This basically means, to them, that they can do whatever they want with the Earth because it was given to them by God. By ignoring the piece in 1:28 which says “replenish the Earth” the people behind the oil, coal, and gas industries saw a way to buy into this fast-growing movement and began to “come to Jesus” themselves.

And the religious right, seeing a new source of income to finance and further their beliefs, endorsed this alliance with open arms. With all pun intended, this was a marriage made in heaven for both of the groups. As anyone who is paying attention would know, today’s right-wing political movement is currently financed by the Koch brothers and others involved in the energy industry.

As someone who is concerned with the environment this is very disturbing to me, but there is another piece which entered into the equation later that should scare the hell out of everyone; literally. It concerns a group of people who believe in the literal interpretation of the Book of Revelations describing the “End Times.”

This group has been around for quite some time. In fact I remember when I was in my 20s, and living basically on the streets of Denver, having someone hand me a small comic-like booklet describing this event and pointing to the specific passages in Revelations which refer to it. The gory graphics in these booklets would put to shame any of the current horror graphic novels. The point of them was to tell people to repent before it was too late.

At that time this was a relatively small group but with the rise of the Internet, and the ability to communicate more effectively over greater distances, this group began to grow. The current popularity of the End Times series is an indicator of how wide-spread that belief system has become. And, reportedly, the G.W. Bush administration was riddled with believers of this particular sect of Christianity. In fact Christian author Joel C. Rosenberg claims that he was “invited to the [Bush] White House, [and] Capitol Hill” to explain the issues facing the Middle East “through the lens of biblical prophecies.”

* AVAILABLE DATA *

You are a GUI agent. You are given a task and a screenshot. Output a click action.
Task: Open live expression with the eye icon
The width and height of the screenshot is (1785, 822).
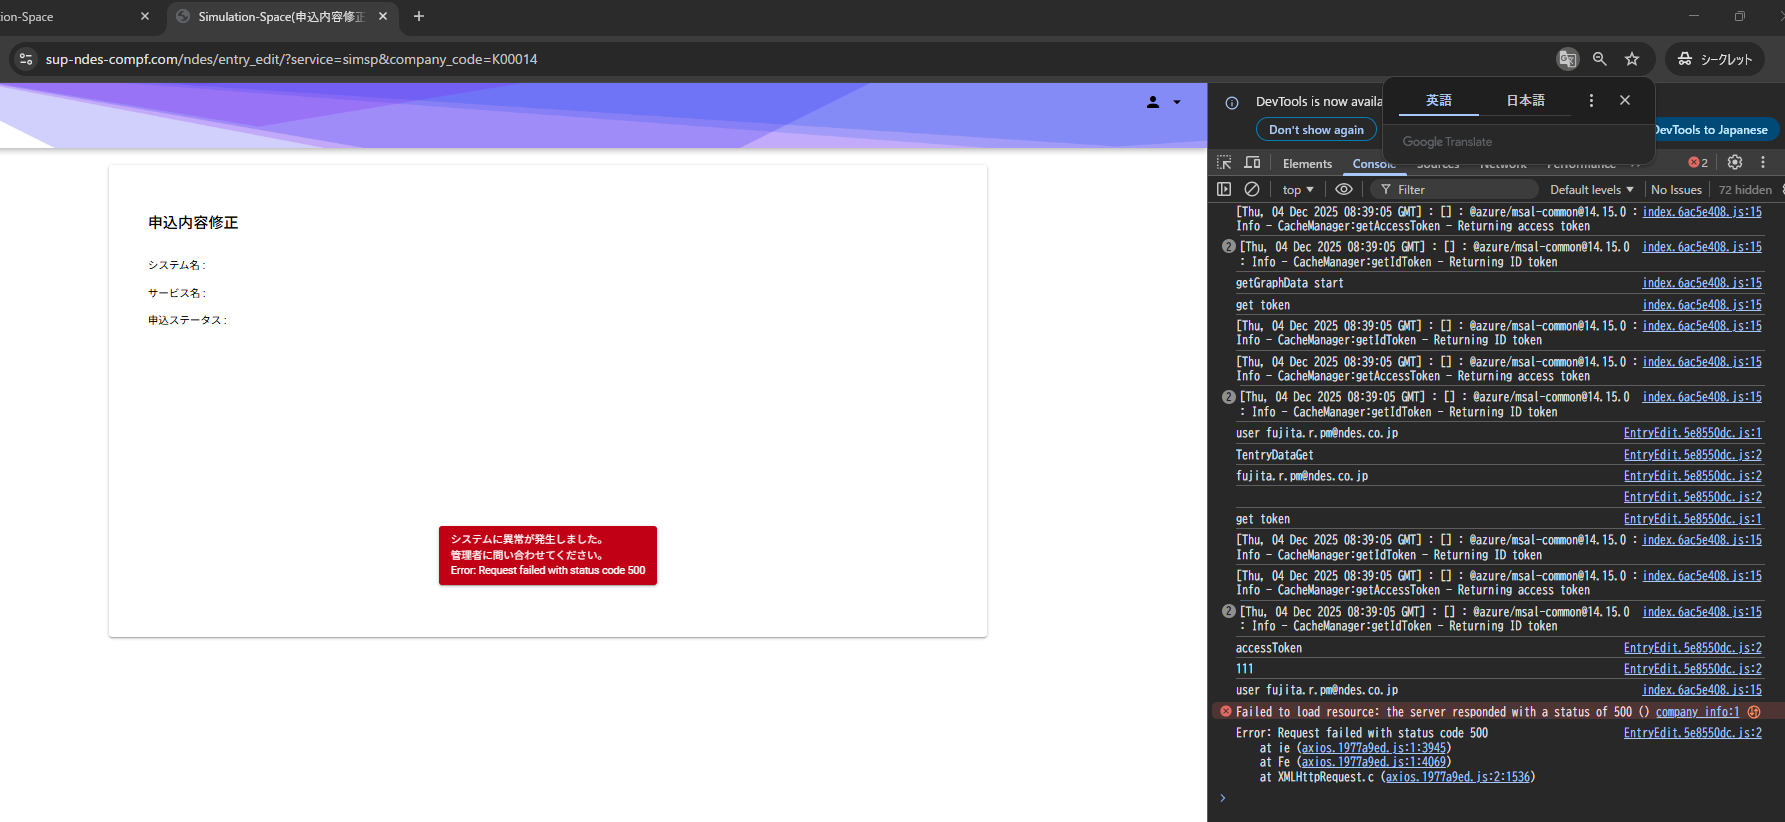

* EXERCISES TO COMPLETE *
A - Render the following sentence from the commentary into Spanish: "This group has been around for quite some time."
B - Quote the passage of the commentary starting with "This basically means, to" and going on through "the energy industry.".

* OUTPUTS *
A - Este grupo existe desde hace bastante tiempo.

B -
This basically means, to them, that they can do whatever they want with the Earth because it was given to them by God. By ignoring the piece in 1:28 which says “replenish the Earth” the people behind the oil, coal, and gas industries saw a way to buy into this fast-growing movement and began to “come to Jesus” themselves.

And the religious right, seeing a new source of income to finance and further their beliefs, endorsed this alliance with open arms. With all pun intended, this was a marriage made in heaven for both of the groups. As anyone who is paying attention would know, today’s right-wing political movement is currently financed by the Koch brothers and others involved in the energy industry.